Luckily, documentarian Brett Morgen’s Kurt Cobain: Montage of Heck isn't that. It decides to strip out grand pronouncements and even some basic context to get a two-hour psychological portrait of the man in question. If you show up to the movie without even a vague understanding of Cobain’s career and public image – fronting seminal rock band Nirvana, hitting it big with the 1991 album Nevermind, marrying fellow grunge icon Courtney Love, and dying at age 27 – you could be a little lost in the movie’s largely present-tense collage of sound and image. Morgen had access to home movies, concert footage, interviews, cassette tapes of Cobain’s early sound experiments, press clippings, and notebooks full of doodles and lyrics. Out of this material he paints a picture of the inside of Cobain’s head, energetic and troubled.

In doing so, he keeps the focus on the man behind the icon. Candid interviews step outside the interiority with Cobain’s mother, father, stepmother, friends, exes, and Love, who reveal intimate details of an energetic, curious, artistic troublemaker. Casual footage of a kid growing up in the 70s mix with recounted childhood memories of hyperactive disorders that gave way to moody teen years. In a moving flourish, Morgen provides animated recreations of Cobain’s disaffected, depressed, frustrated rebellious teen years, narrated beyond the grave by an archival interview and scored with a plaintive instrumental strings-heavy “Smells Like Teen Spirit.” By the time Nirvana emerges fully formed, the kid, now in his twenties, has managed to channel his punk rage into punk rock, grungy guitars smashing into the mix of score and oldies on the soundtrack, hammering home the revelation the band was to culture at the time.

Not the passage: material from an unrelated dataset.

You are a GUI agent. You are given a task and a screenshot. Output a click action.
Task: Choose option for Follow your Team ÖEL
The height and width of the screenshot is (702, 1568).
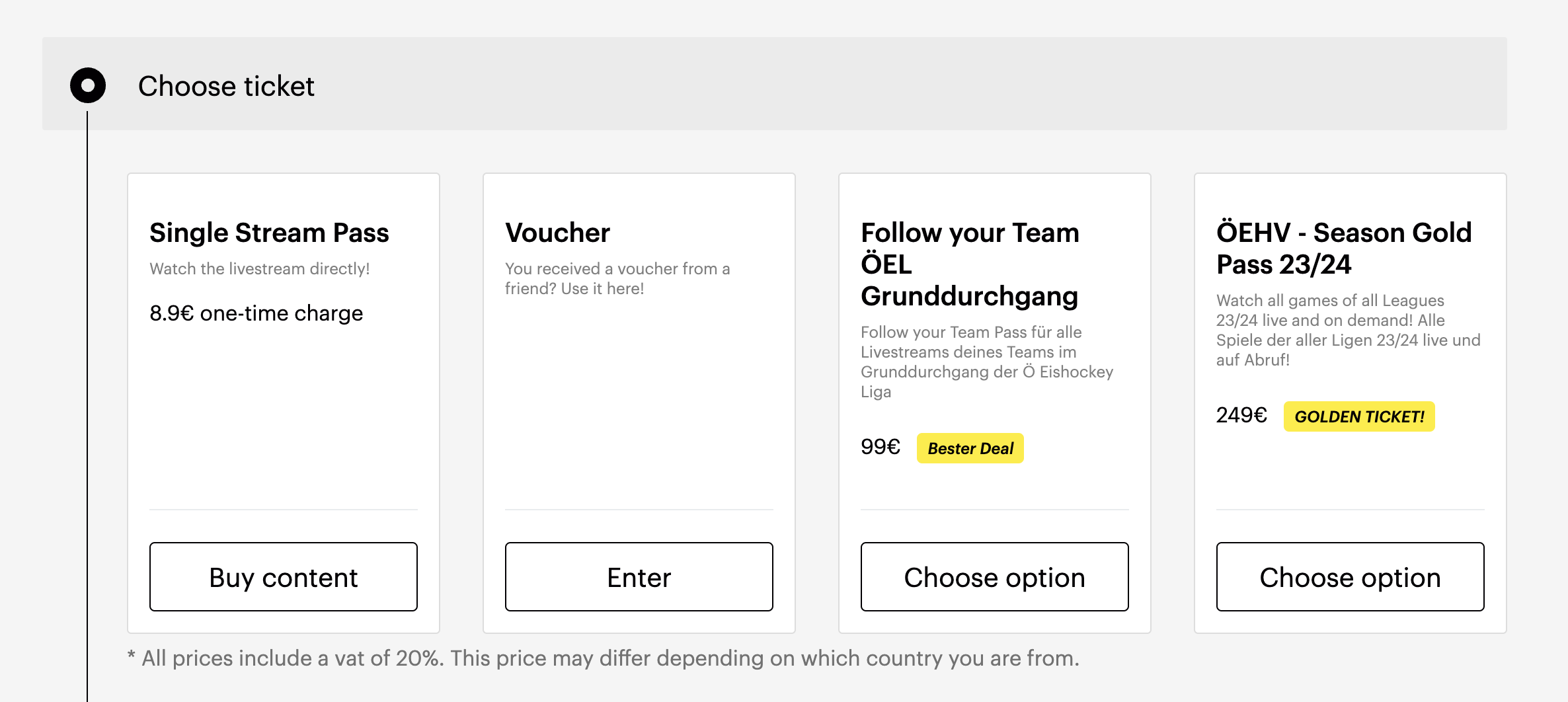point(994,576)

There’s little to no room for analysis of the band’s sound, explanation of contracts and practice sessions, studio time, music video sets, or Billboard charts. Those images fly by in a swirl, background noise to the story of a young man whose sudden success gets him better drugs, and bigger insecurities. Montage of Heck rattles impressionistically along a sadly familiar rise-and-fall pattern that brings a talented individual great success and greater access to his fatal flaws. All the while, we can hear how effectively he channeled inner pain into catchy rock. Played loud, the movie is melancholy exuberance, the speakers booming with now-classic high-energy songs – like “Come as You Are” and “All Apologies” – while we see an increasingly gaunt Cobain slump away into addiction. The footage is at times uncomfortably intimate, unsparing in disquieting candor. We see rollicking concerts, but also a man slipping into heroin while his baby burbles nearby.

Morgen’s greatest accomplishment is recognizing comprehensive, extensively reported biography is the realm of books. To make nonfiction film about public figures is not to dryly bombard with only facts, but to generate an experience that captures something of their essence. In Montage of Heck, the raw material of Cobain’s creative output is mashed up into a dizzying – tiresome, at times – two hour firehose of sound and image. (Morgen’s skilled at evoking immediacy through old footage, like in other great docs, the visceral Chicago 10 and hypnotic June 17th, 1994.) The film is fast, freewheeling, prone to flights of visual fancy, a sustained exposure to an approximation of one man’s mind. One can see what made him an artist, see what hurt him, and see his tortured propensity for damaging behavior. It is not the ultimate, definitive word on his life. But it is an involving, immediate, evocative exercise in mental archeology, digging up some empathetic, heartbreaking, and troubling conclusions about what it must’ve been like to be Kurt Cobain.